Millions of financial records leaked from server not protected by password

An ElasticSearch database misconfiguration exposed 51GB of sensitive financial data such as bank loans and mortgage documents. The server, which was not protected by a password, was discovered Jan. 10 by security researcher Bob Diachenko. He and TechCrunch traced the leak back to Ascension Data & Analytics.

“These documents contained highly sensitive data, such as Social Security numbers, names, phones, addresses, credit history, and other details which are usually part of a mortgage or credit report,” he said. Diachenko then called the exposed data a “gold mine for cyber criminals who would have everything they need to steal identities, file false tax returns, get loads or credit cards.”

Although the database was shut down on Jan. 15, TechCrunch said, “It was clear that the documents pertain to loans and mortgages and other correspondence from several of the major financial and lending institutions dating as far back as 2008, if not longer, including CitiFinancial, a now-defunct lending finance arm of Citigroup, files from HSBC Life Insurance, Wells Fargo, CapitalOne and some U.S. federal departments, including the Department of Housing and Urban Development.”

Other cybersecurity news

1 million Mac users hit by steganography-based ad payload that dropped Shlayer trojan

A million Mac users have been impacted by an adware campaign that relies on ads and steganography to drop the Shlayer trojan. The bad ads — 191,970 of them — targeted only U.S. users and managed to impact about 1 million users.

The bad actor behind this malvertising campaign has been dubbed “VeryMal” by researchers. The attacker’s domain “has been active for months, but only recently are VeryMal starting to smuggle it using steganography.” At the peak of attack (Jan. 11), it was “triggered over 5 million times per day.” Benchmarks from the cost impact for just that day is estimated to have been more than $1.2 million.

Microsoft fights against fake news

Thanks to Microsoft’s attempt to fight fake news, Microsoft Edge Android or iOS users will now see a red or green rating for how accurate or accountable a news site is. That rating is handed out by NewsGuard and is based on nine criteria. Mobile Edge visitors to sites such as RT and Mail Online would see a warning which states: “This website generally fails to maintain basic standards of accuracy and accountability.”

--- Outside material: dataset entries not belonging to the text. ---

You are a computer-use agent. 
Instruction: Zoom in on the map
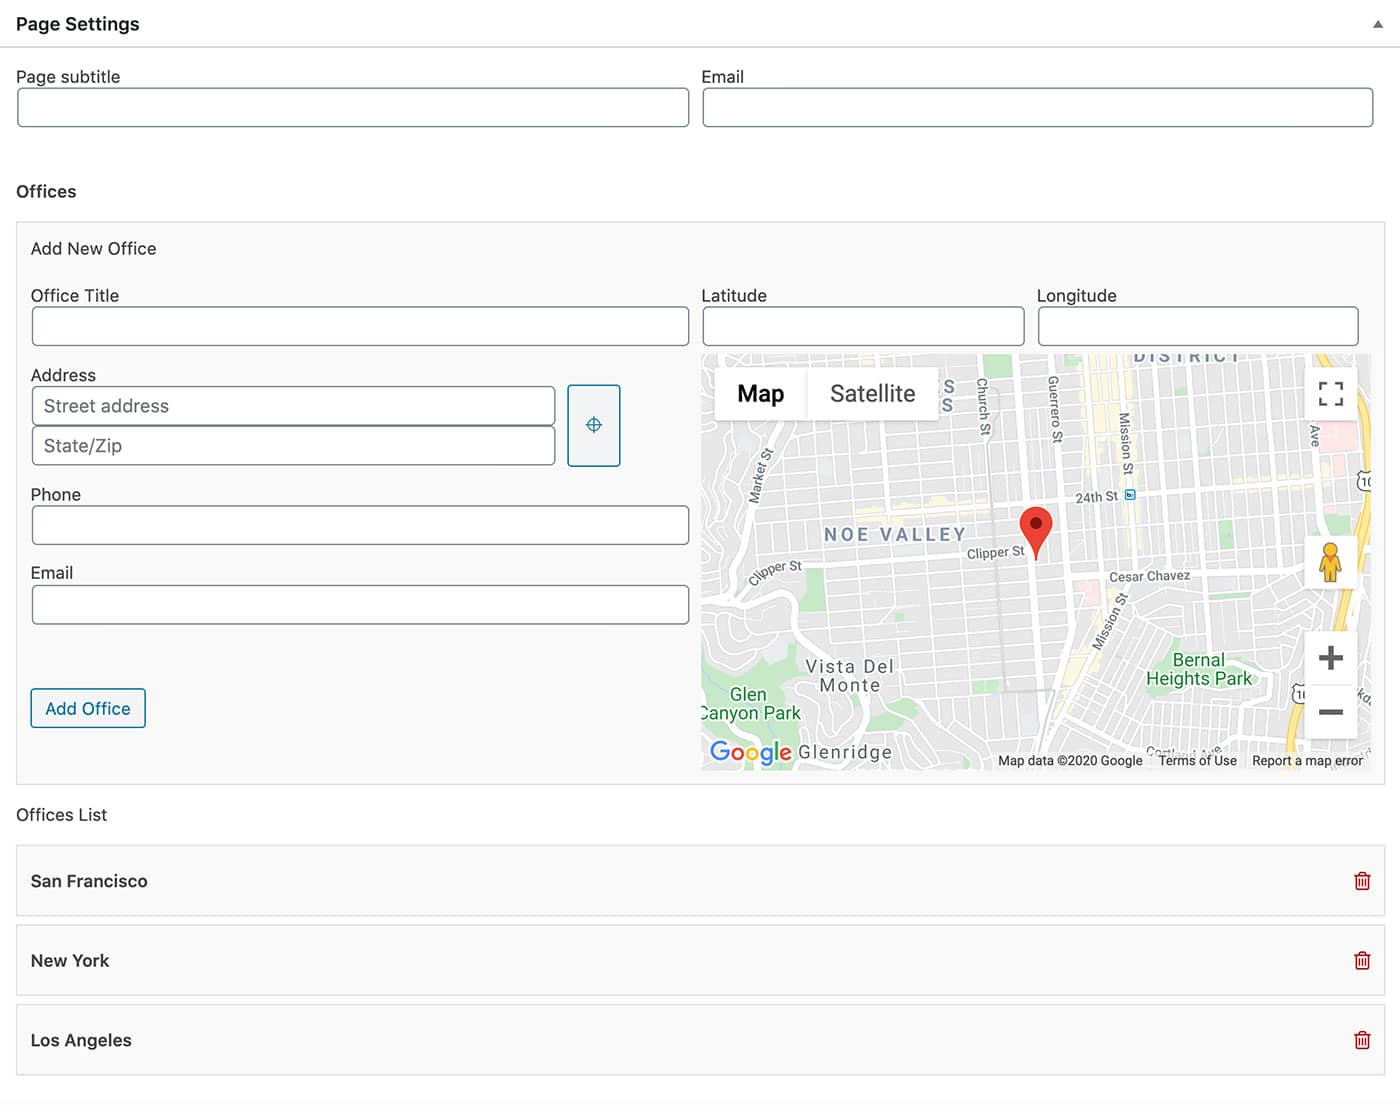coord(1330,658)
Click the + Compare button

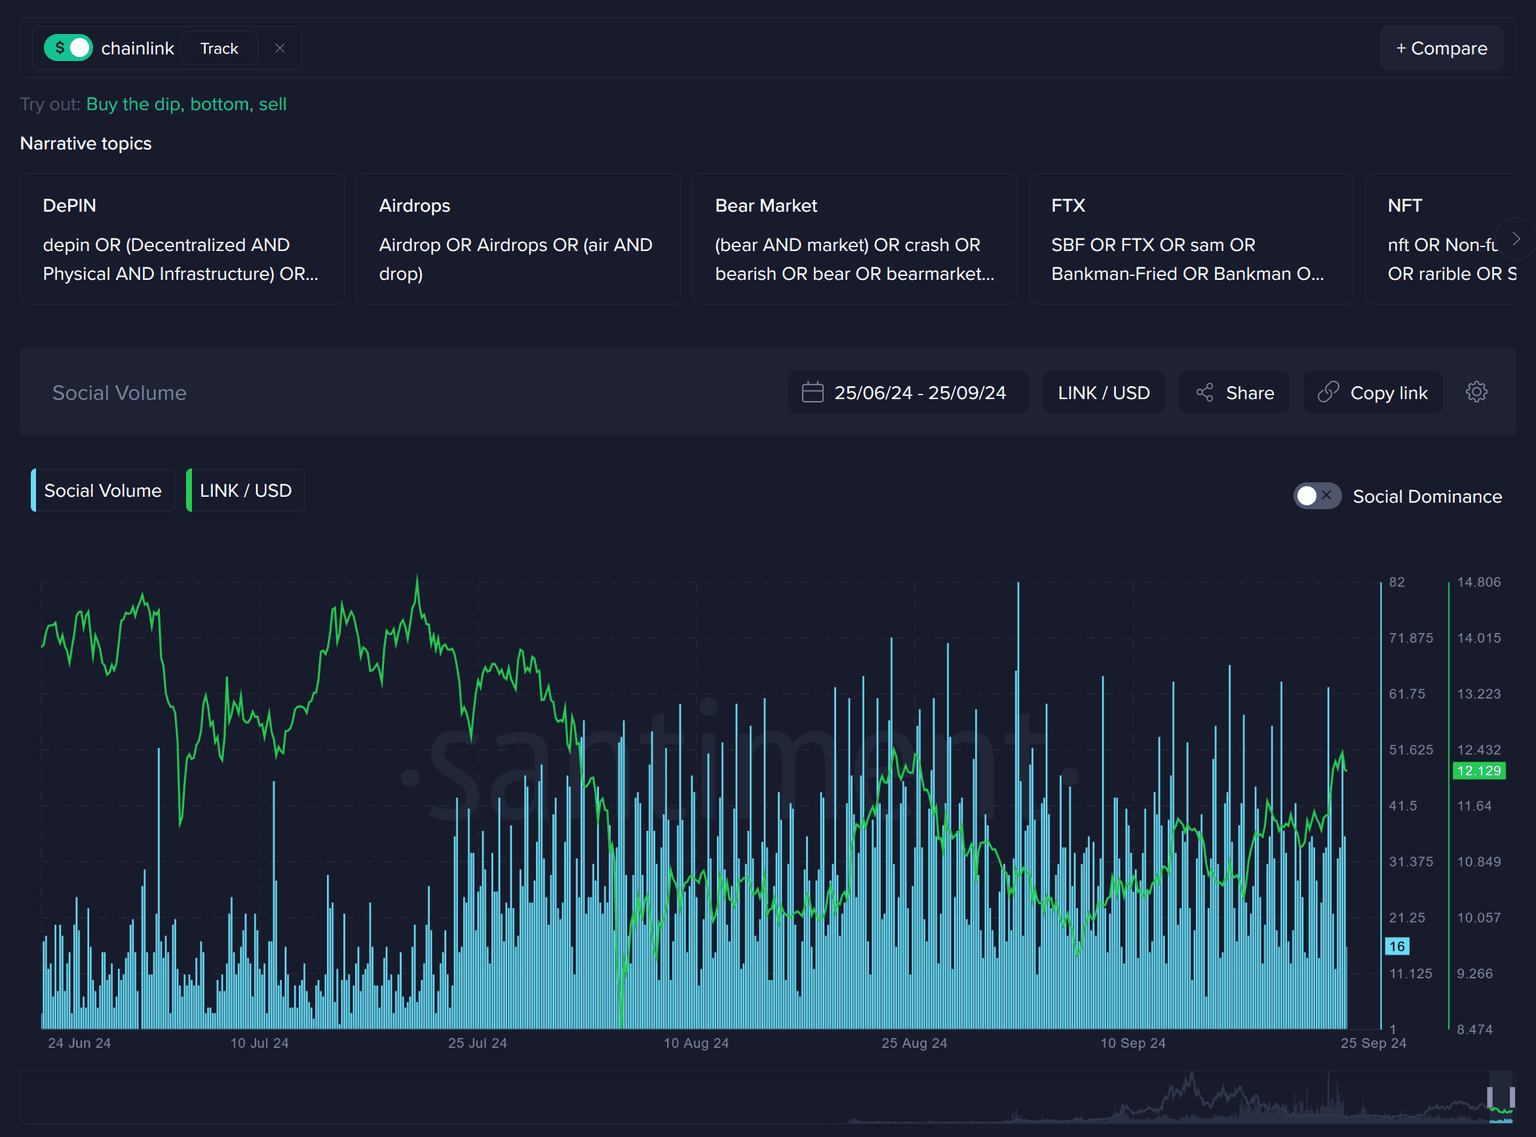(1441, 48)
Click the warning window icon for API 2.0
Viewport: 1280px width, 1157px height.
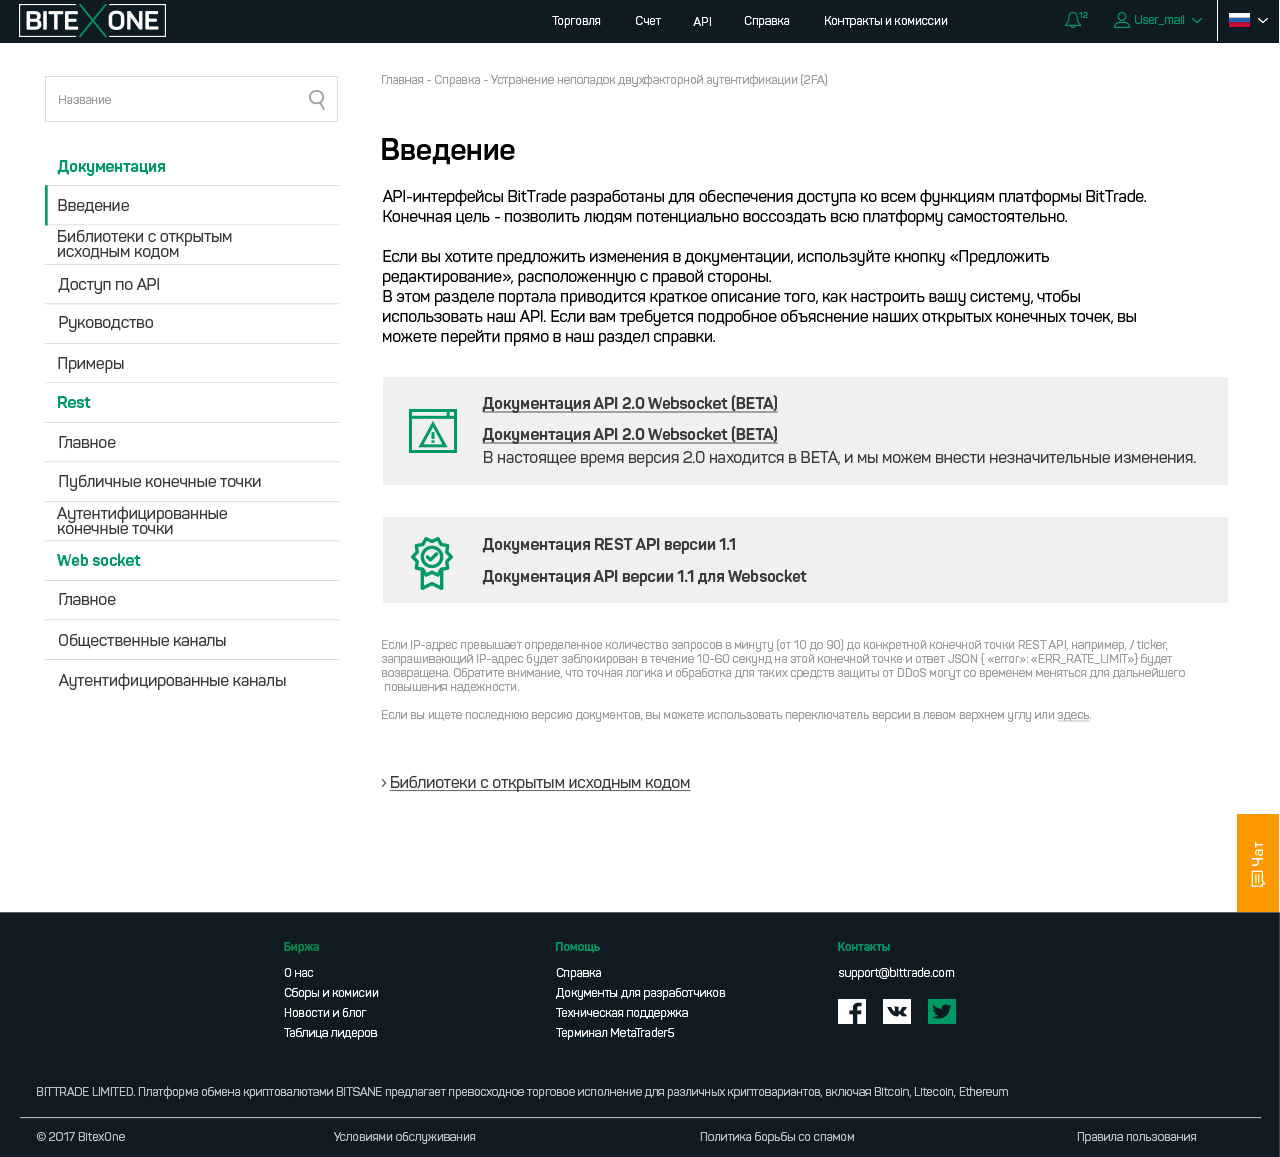click(432, 431)
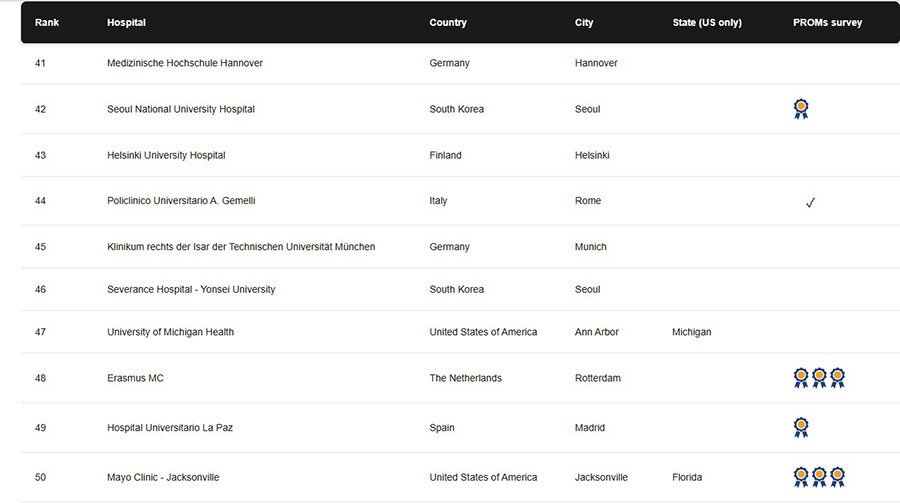
Task: Click the last ribbon badge for Mayo Clinic Jacksonville
Action: coord(837,477)
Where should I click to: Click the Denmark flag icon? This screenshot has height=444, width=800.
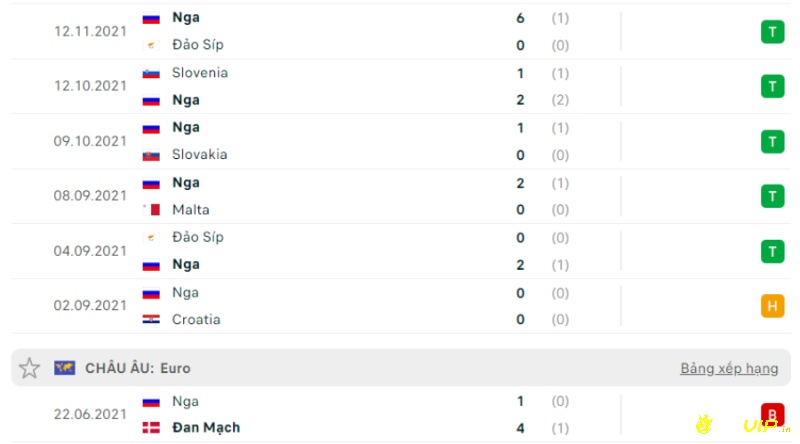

Twitter CEO says biometric authentication may help combat bots

Twitter CEO Jack Dorsey said biometrics could help fight manipulation and increase trust on the platform. As reported by Duo Security, Dorsey claimed in an interview on the Bill Simmons Podcast, “If we can utilize technologies like Face ID or Touch ID or some of the biometric things that we find on our devices today to verify that this is a real person, then we can start labeling that and give people more context for what they’re interacting with and ideally that adds some more credibility to the equation.”

Yet Dorsey added, “The fallback is the tricky bit. If one exists, then Touch ID/Face ID might be helpful in identifying that there is a human behind an account, but not necessarily the reverse.”

Researchers can predict what you’ll say on social media even if you aren’t on social media

Speaking of Twitter, researchers determined that what you say on social media can be predicted even if you don’t participate. Ars Technica explained, “This has some obvious implications for privacy. If a person leaves a social network, but their history remains (as is the case with Twitter, the one analyzed here), then it should be possible to reconstruct their social network and analyze it to get some understanding of the person who has tried to become more anonymous. In addition, if you can reconstruct a person’s offline relationships and find them on social media, then it’s possible you could learn something about a person who has never joined the service.”